From the records below, state how many lines hold the string "click", without any other text.

* * * * *

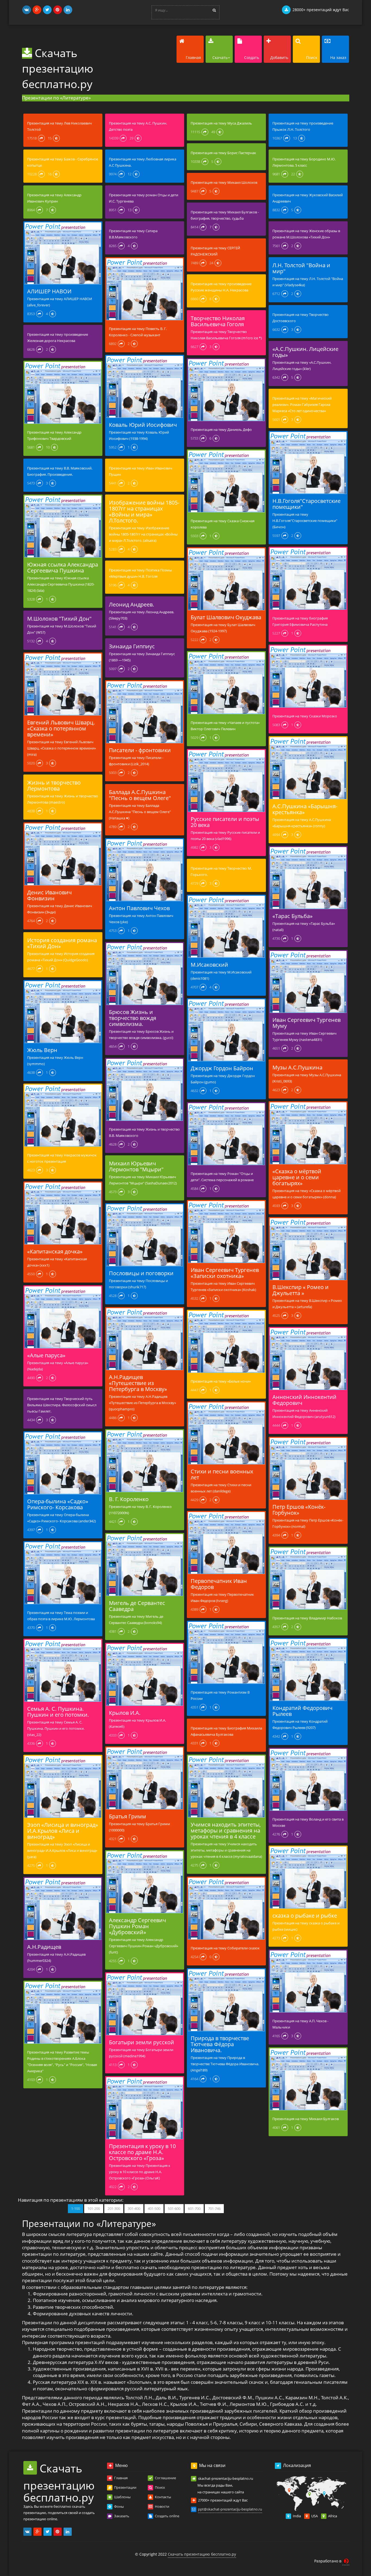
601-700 (194, 2208)
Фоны (118, 2506)
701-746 (214, 2208)
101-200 (93, 2208)
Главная (120, 2477)
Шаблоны (122, 2496)
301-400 (134, 2208)
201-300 (114, 2208)
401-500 (154, 2208)
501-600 (174, 2208)
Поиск (159, 2487)
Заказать (121, 2515)
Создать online (166, 2515)
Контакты (162, 2496)
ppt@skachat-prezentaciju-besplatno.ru (230, 2509)
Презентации (124, 2487)
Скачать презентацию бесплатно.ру (57, 68)
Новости (161, 2506)
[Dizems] (345, 2561)
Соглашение (165, 2477)
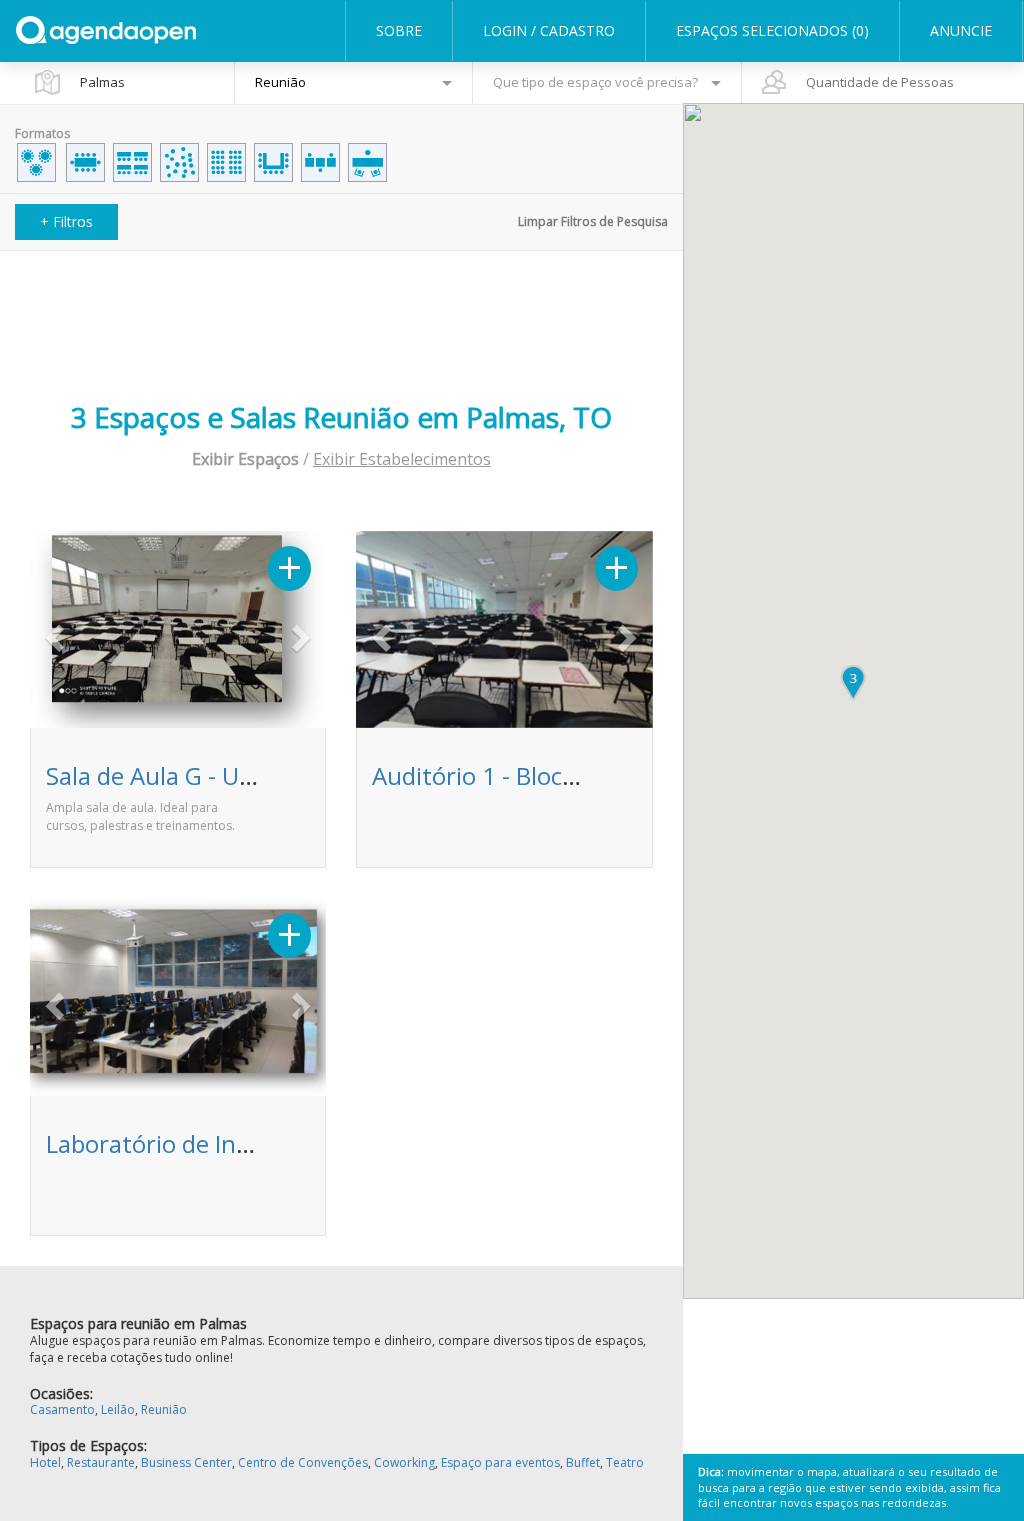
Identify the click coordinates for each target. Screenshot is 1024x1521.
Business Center (186, 1462)
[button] (52, 632)
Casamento (62, 1409)
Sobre (399, 30)
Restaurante (101, 1462)
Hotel (45, 1462)
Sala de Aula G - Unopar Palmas (218, 775)
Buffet (583, 1462)
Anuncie (961, 30)
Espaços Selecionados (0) (772, 30)
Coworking (404, 1462)
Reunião (164, 1409)
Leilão (118, 1409)
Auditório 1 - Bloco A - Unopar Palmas (578, 775)
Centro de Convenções (303, 1462)
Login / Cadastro (549, 30)
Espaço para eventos (500, 1462)
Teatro (625, 1462)
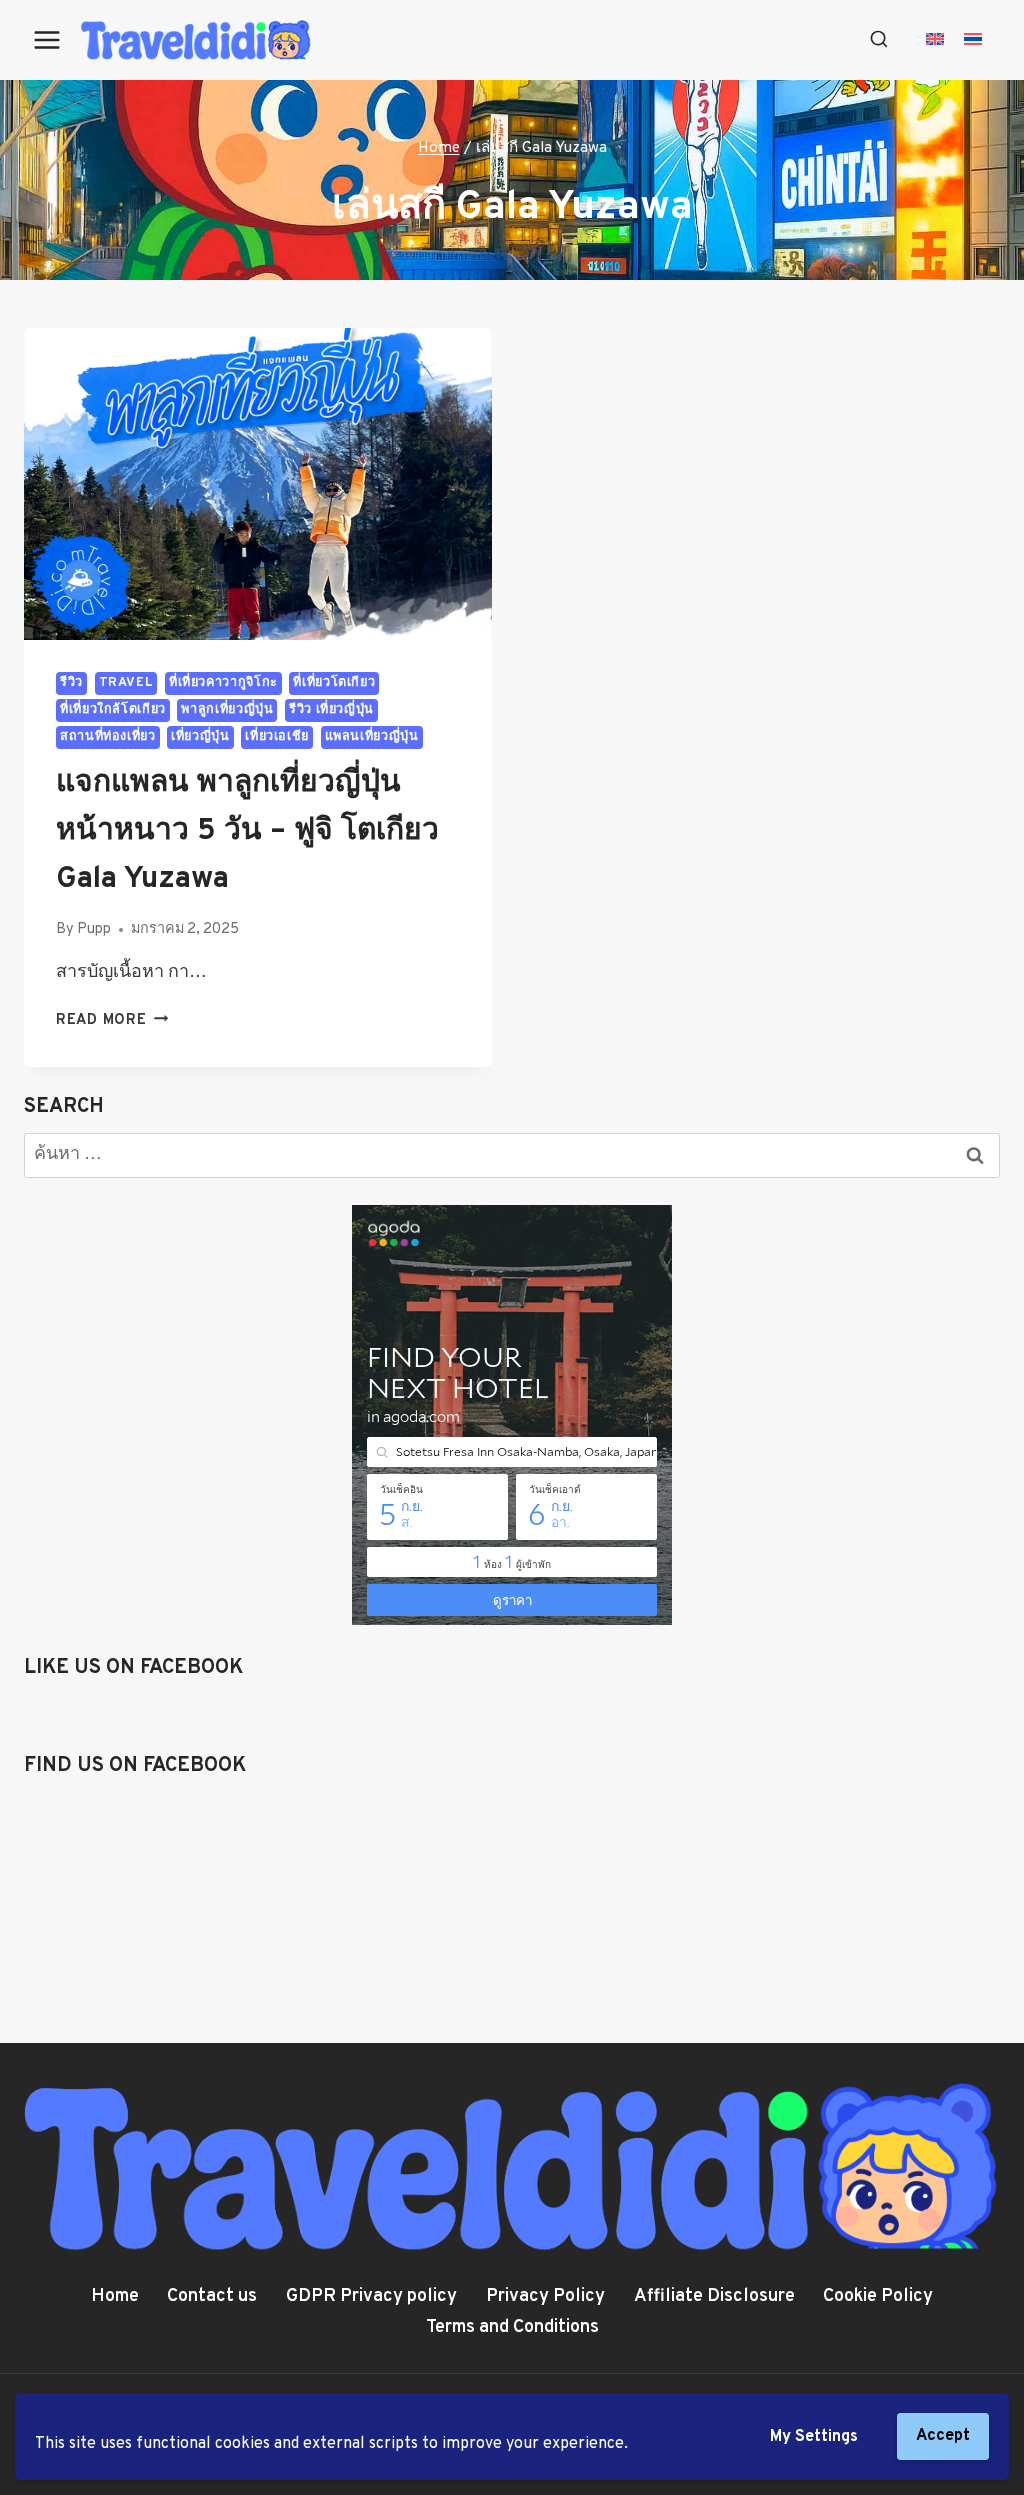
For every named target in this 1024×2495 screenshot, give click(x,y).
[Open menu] (47, 39)
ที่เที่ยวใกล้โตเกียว (113, 710)
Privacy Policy (545, 2296)
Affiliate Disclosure (714, 2296)
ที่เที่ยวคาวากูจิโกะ (223, 683)
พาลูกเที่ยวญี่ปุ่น (227, 710)
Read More (112, 1020)
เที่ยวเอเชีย (277, 737)
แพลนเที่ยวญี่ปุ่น (372, 737)
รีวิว (71, 683)
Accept (943, 2436)
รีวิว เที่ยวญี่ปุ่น (331, 710)
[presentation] (258, 484)
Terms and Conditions (512, 2327)
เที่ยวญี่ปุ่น (200, 737)
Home (115, 2296)
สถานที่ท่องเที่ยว (108, 737)
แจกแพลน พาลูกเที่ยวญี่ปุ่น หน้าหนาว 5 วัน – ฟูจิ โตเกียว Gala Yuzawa (247, 831)
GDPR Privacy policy (371, 2296)
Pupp (94, 929)
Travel (126, 683)
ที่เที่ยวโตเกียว (334, 683)
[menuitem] (935, 40)
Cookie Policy (878, 2296)
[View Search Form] (879, 40)
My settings (814, 2437)
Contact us (212, 2296)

* * * * *

Response to this task =
2